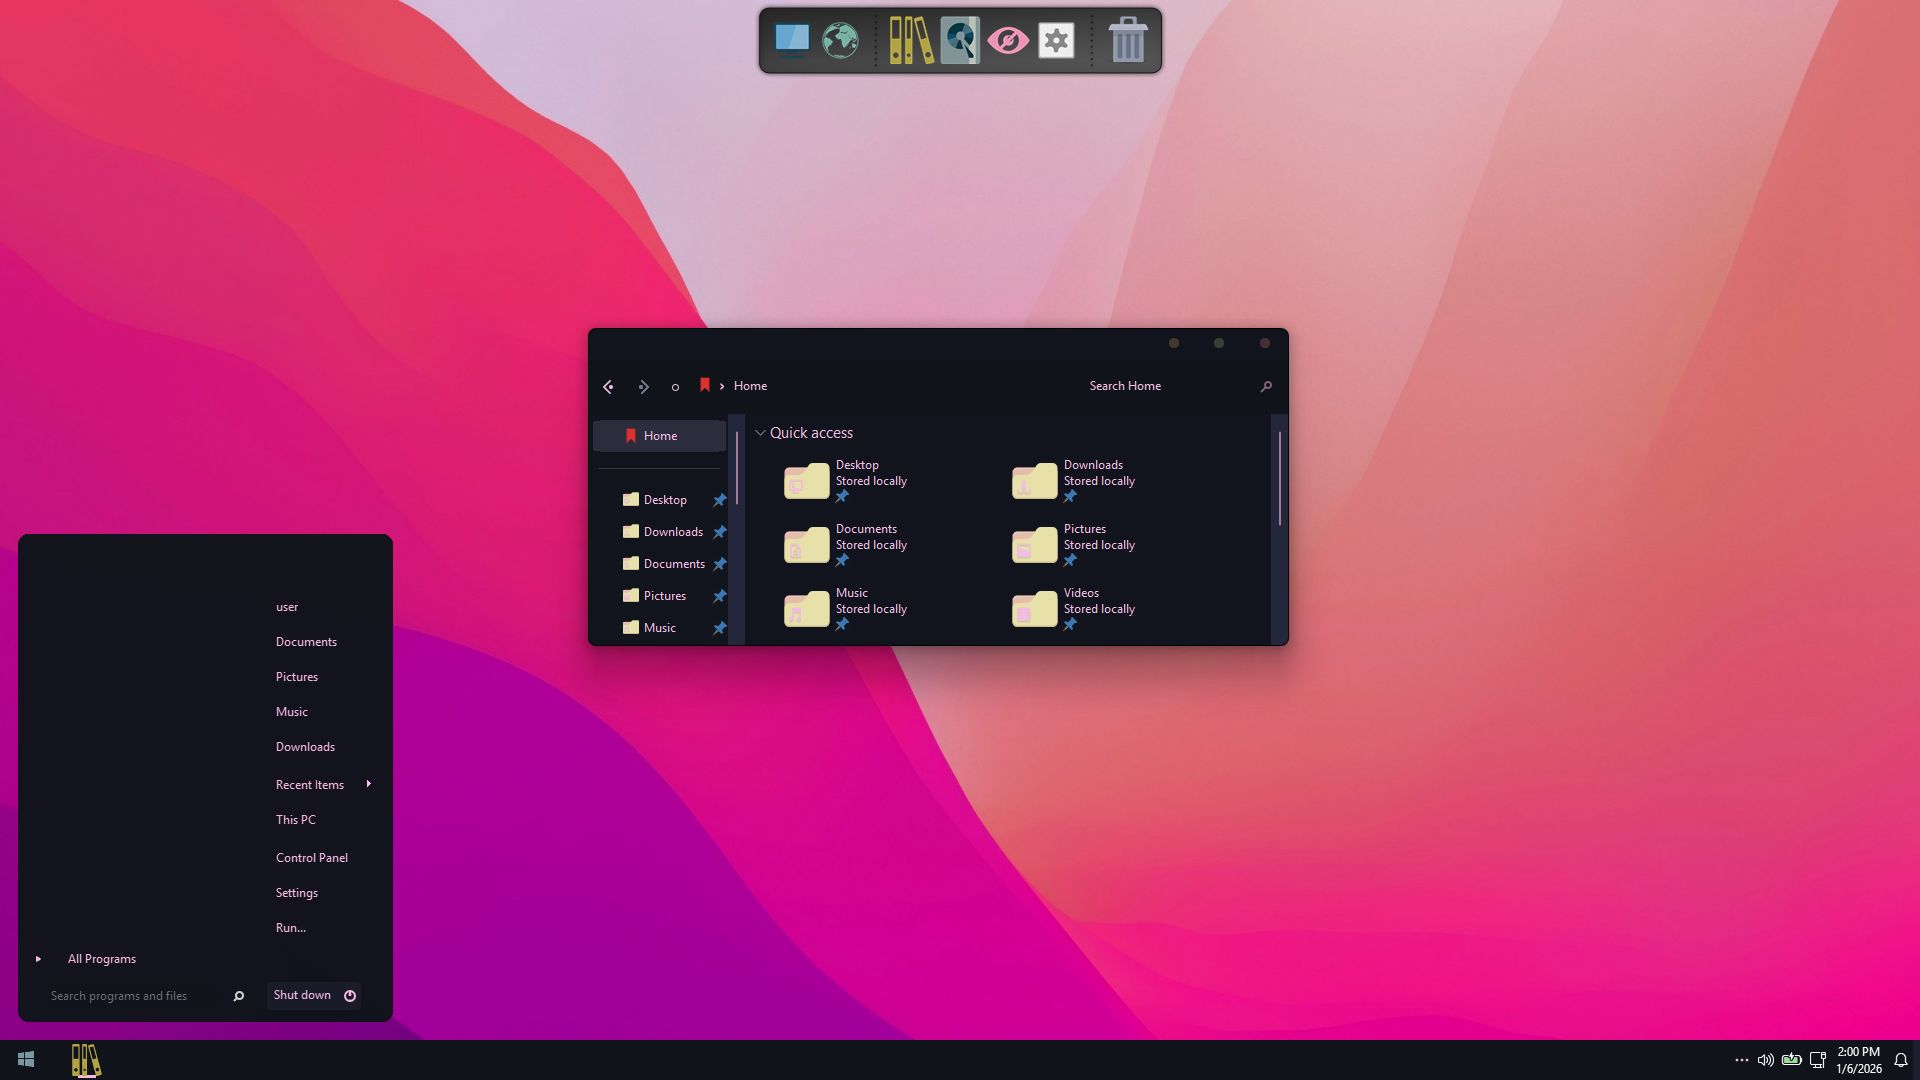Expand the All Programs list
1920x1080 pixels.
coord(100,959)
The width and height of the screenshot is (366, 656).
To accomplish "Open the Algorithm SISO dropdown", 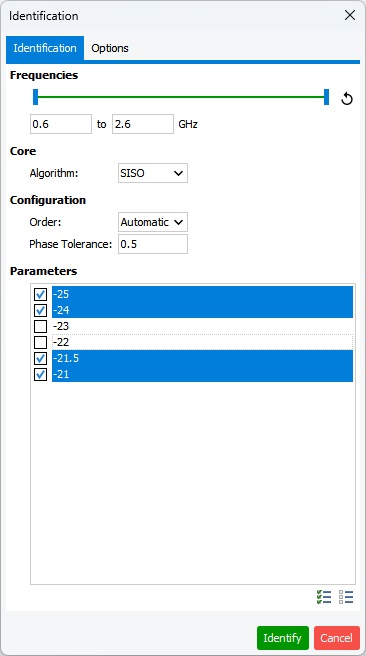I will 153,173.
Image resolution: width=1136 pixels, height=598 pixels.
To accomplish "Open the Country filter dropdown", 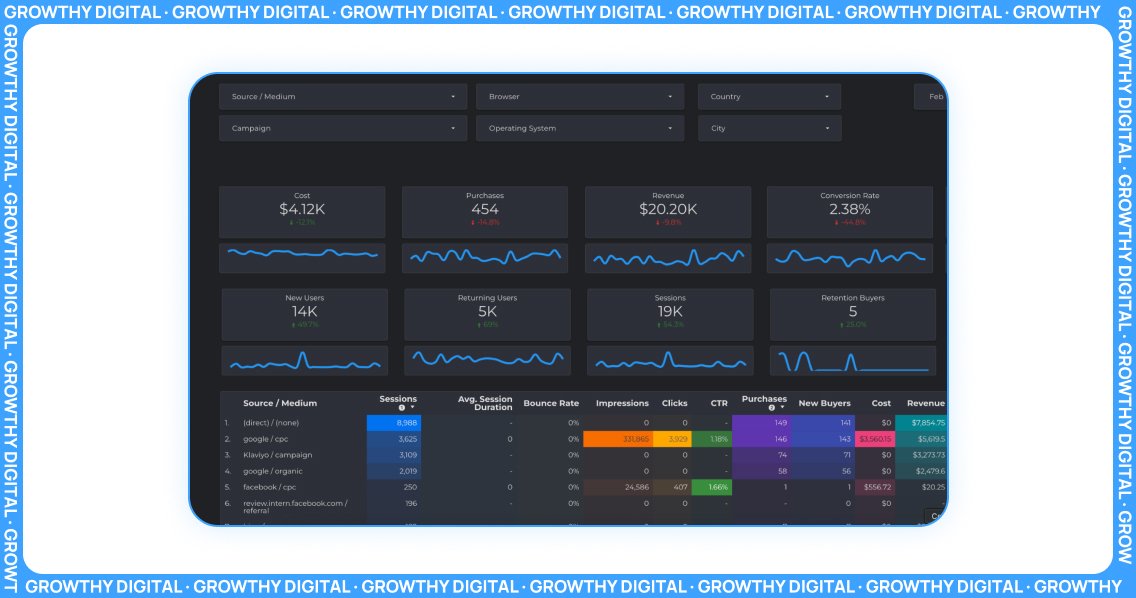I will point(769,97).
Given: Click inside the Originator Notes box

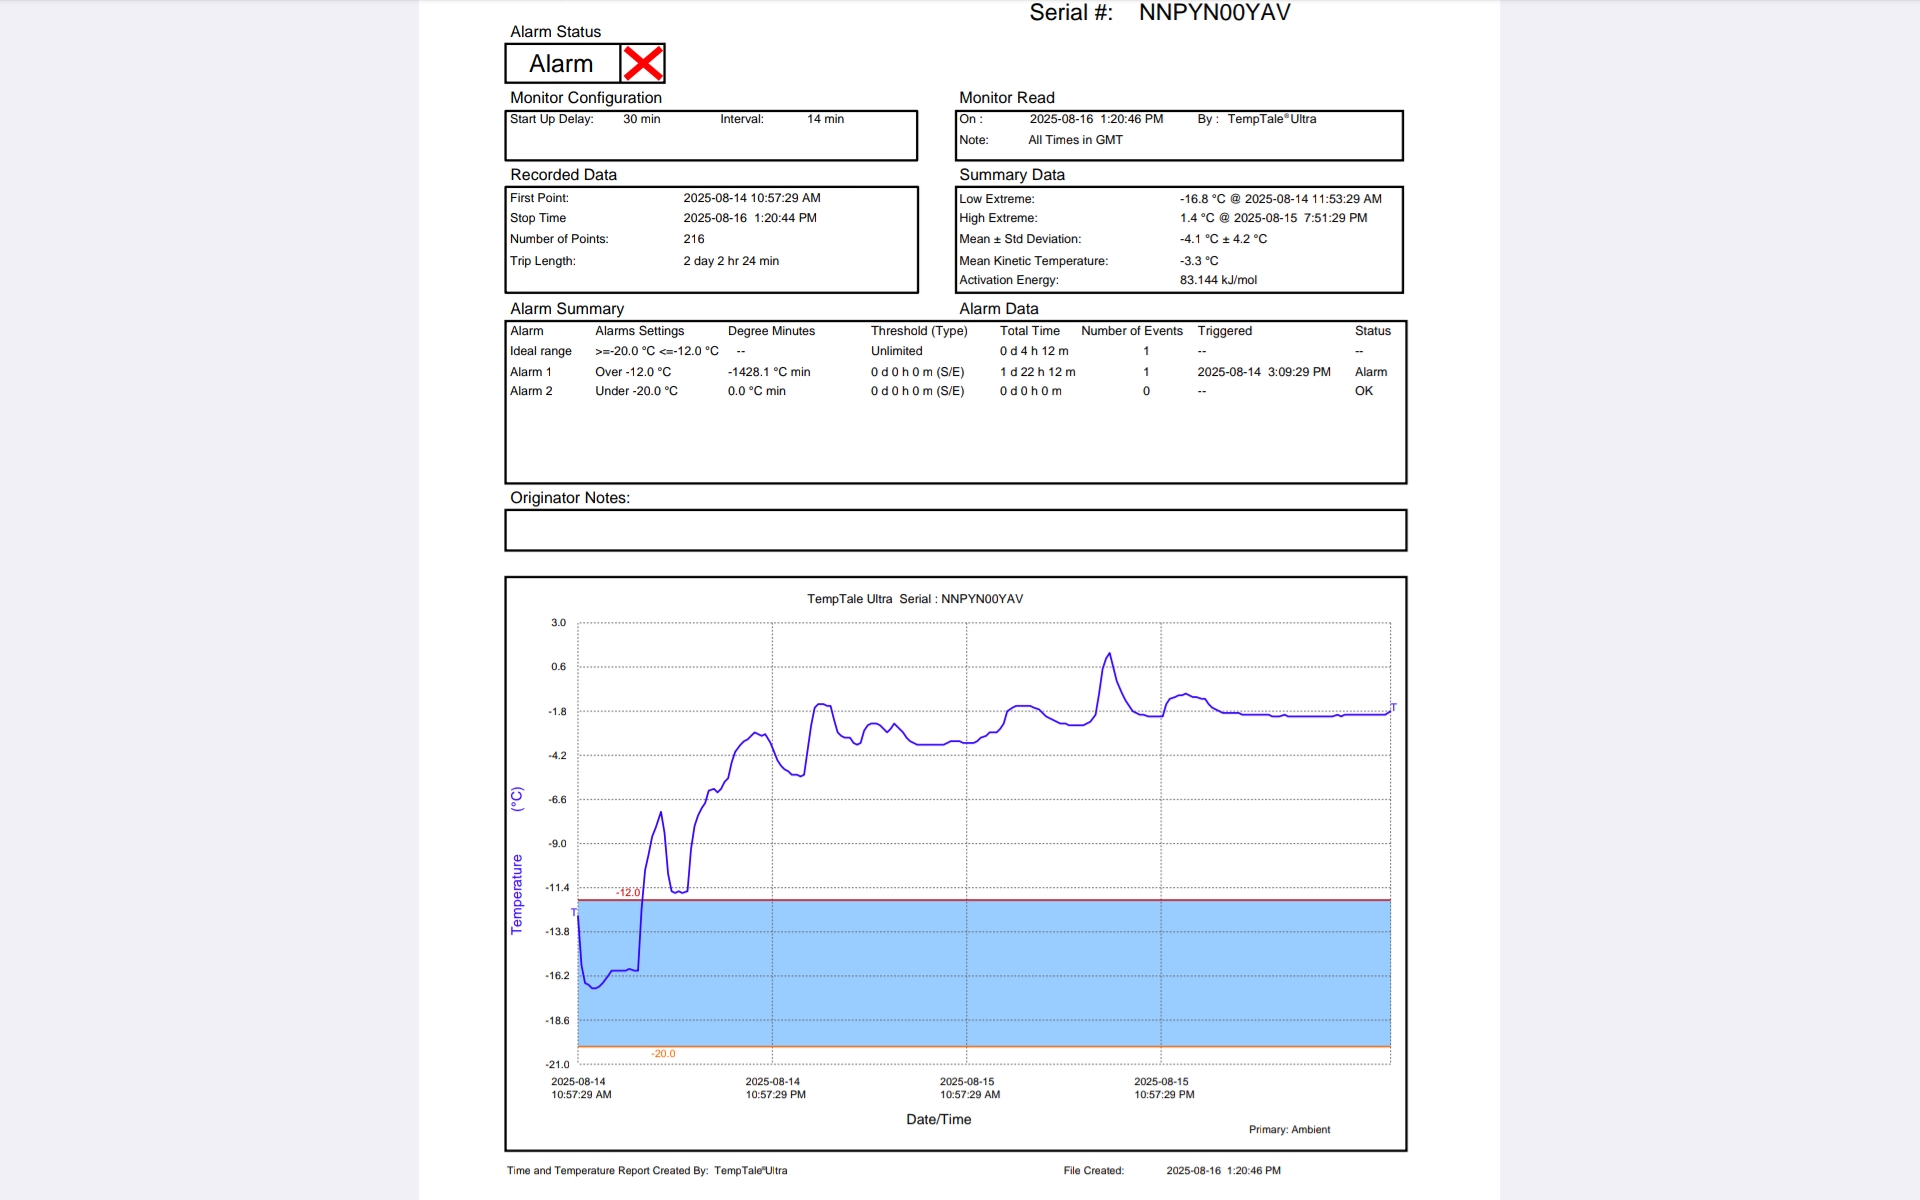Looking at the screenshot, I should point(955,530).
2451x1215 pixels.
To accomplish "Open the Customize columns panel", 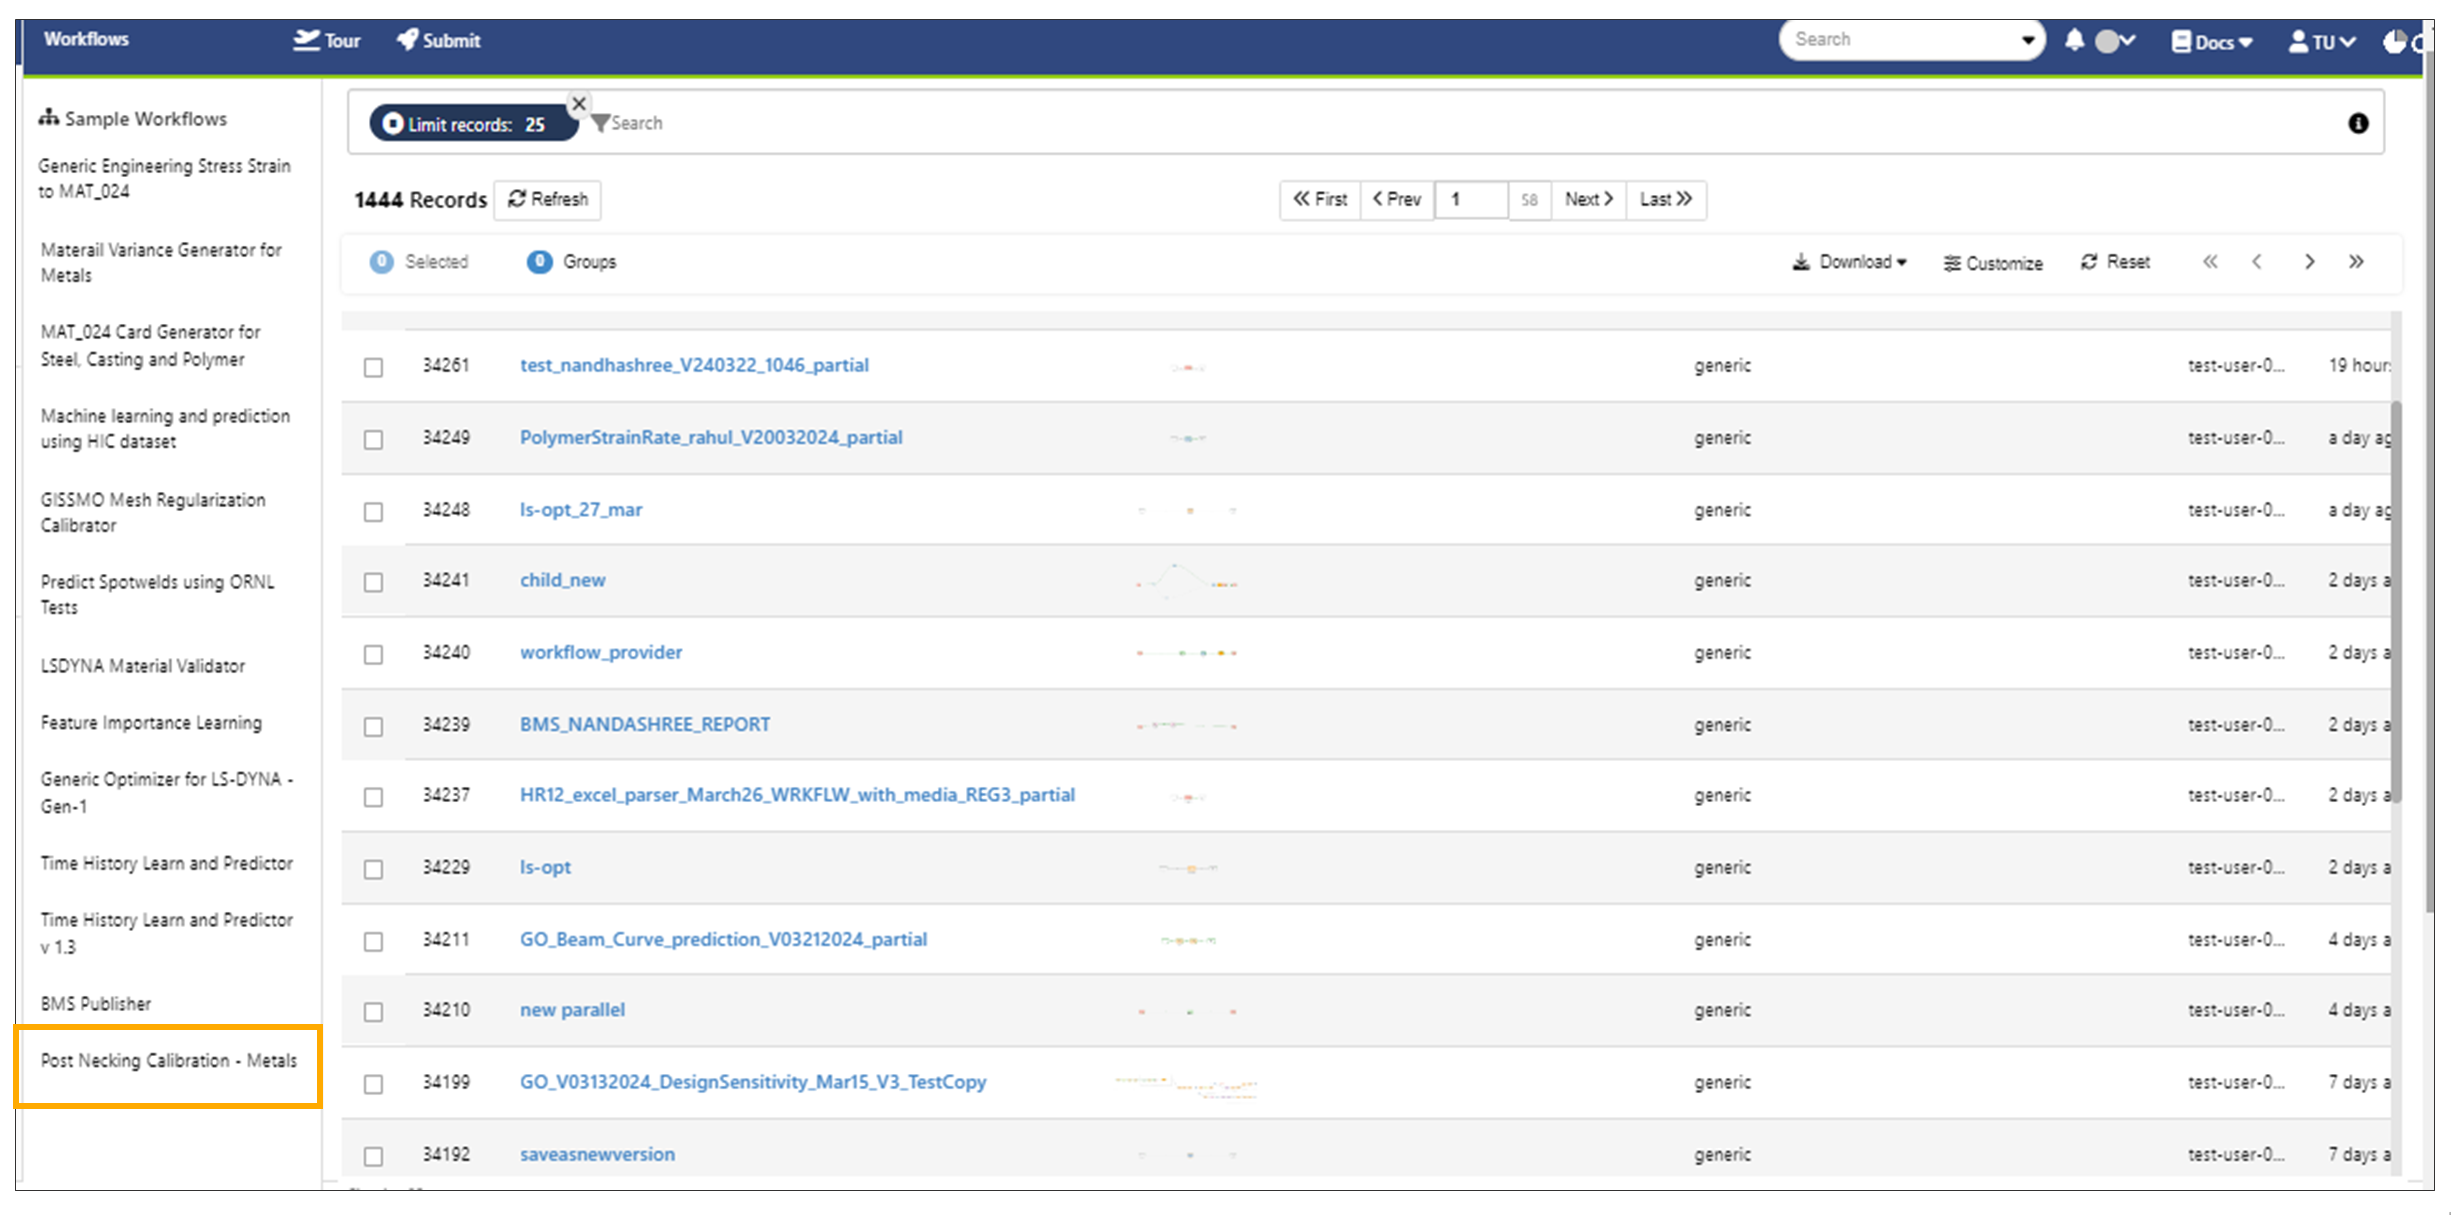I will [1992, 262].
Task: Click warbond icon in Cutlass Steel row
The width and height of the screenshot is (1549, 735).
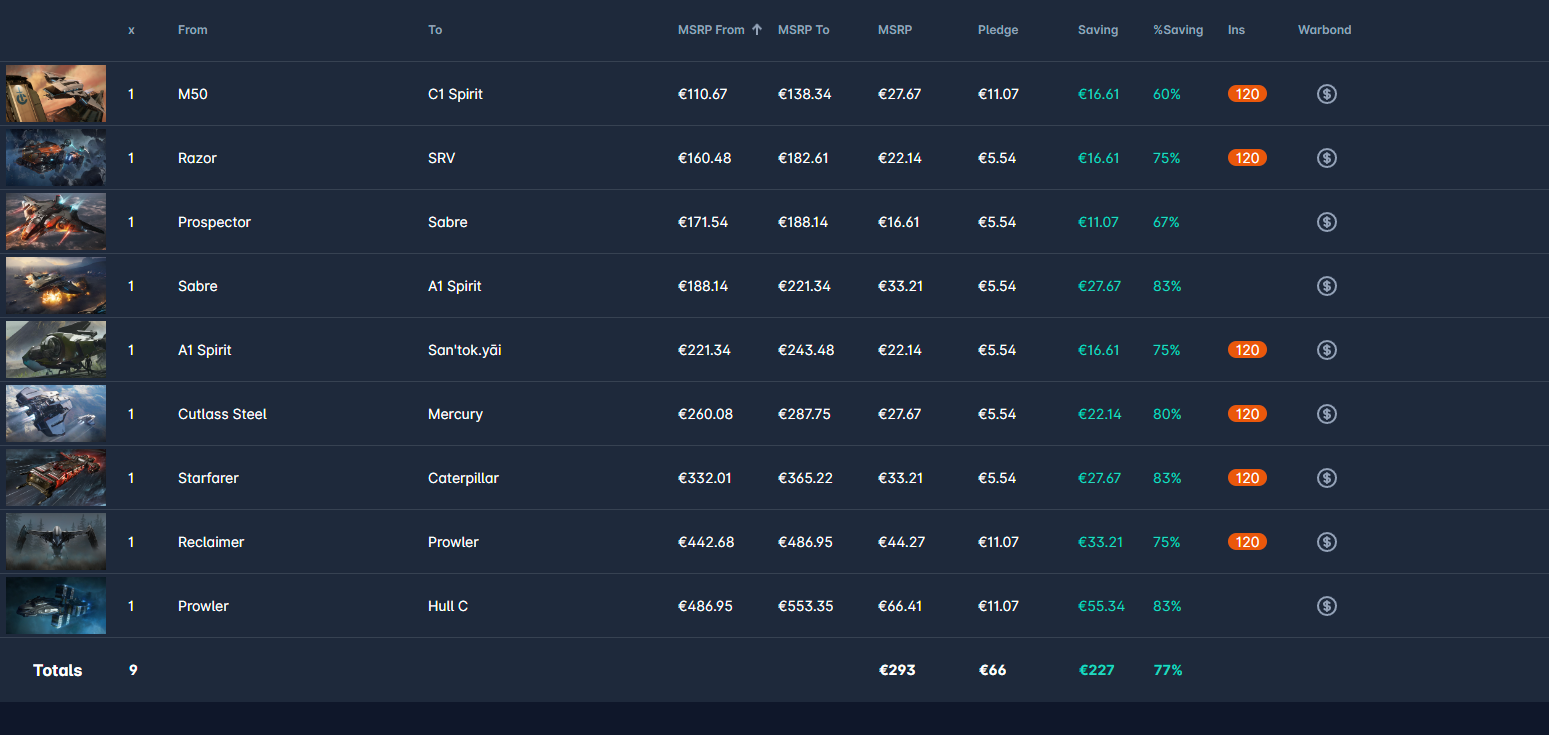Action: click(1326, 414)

■ ■ ■ ■ ■

* [WHAT THE EXERCISE ASKS]
Rewrite everything from the line containing "Task: Click warbond icon in Cutlass Steel row" down to the end of the data, renaming "warbond icon" to "warbond badge" and changing nothing else. Leave the pictures out.

* [THE ANSWER]
Task: Click warbond badge in Cutlass Steel row
The width and height of the screenshot is (1549, 735).
Action: click(1326, 414)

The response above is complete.